Directive:
List each line of the data below that contains the word "agent", copying every such line in full.

━━━ Input rows

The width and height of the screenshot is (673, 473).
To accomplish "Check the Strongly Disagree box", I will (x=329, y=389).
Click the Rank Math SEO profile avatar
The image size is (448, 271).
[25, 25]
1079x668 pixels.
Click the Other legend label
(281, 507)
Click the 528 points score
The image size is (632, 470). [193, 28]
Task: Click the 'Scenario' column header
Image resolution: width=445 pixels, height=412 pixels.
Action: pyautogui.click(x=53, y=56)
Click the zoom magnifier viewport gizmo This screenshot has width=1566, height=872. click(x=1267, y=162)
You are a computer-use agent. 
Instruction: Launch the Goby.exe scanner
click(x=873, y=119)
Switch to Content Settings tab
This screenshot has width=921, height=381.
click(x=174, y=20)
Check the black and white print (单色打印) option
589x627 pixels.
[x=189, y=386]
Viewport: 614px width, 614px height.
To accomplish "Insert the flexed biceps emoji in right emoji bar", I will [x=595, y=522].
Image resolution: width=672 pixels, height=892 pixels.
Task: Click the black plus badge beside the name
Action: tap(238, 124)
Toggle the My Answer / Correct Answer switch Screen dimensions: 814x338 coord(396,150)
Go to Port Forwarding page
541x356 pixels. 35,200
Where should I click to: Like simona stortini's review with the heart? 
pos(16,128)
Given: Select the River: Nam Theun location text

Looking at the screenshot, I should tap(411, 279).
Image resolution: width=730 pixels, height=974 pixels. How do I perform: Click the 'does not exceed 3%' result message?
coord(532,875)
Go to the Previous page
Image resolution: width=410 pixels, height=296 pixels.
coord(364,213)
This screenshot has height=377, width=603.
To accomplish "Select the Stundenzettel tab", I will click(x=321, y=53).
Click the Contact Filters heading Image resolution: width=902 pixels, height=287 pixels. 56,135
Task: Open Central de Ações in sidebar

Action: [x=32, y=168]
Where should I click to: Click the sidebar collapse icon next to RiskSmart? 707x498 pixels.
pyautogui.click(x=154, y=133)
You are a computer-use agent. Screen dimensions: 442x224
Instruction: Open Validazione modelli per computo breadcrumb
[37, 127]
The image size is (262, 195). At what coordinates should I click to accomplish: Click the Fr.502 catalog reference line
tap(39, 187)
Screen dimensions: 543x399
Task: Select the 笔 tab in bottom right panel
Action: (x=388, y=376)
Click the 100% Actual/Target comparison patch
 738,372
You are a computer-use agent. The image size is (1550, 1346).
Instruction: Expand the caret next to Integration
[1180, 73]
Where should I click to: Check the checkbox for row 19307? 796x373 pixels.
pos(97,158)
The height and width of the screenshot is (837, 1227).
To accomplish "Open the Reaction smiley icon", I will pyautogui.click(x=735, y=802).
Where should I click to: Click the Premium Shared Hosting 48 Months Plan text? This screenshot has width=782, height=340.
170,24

━━━━━━

Response:
You are a computer-use agent. 
You are a computer-use agent. Screen dimensions: 442x224
You are a computer-use agent. The image size is (1550, 1346).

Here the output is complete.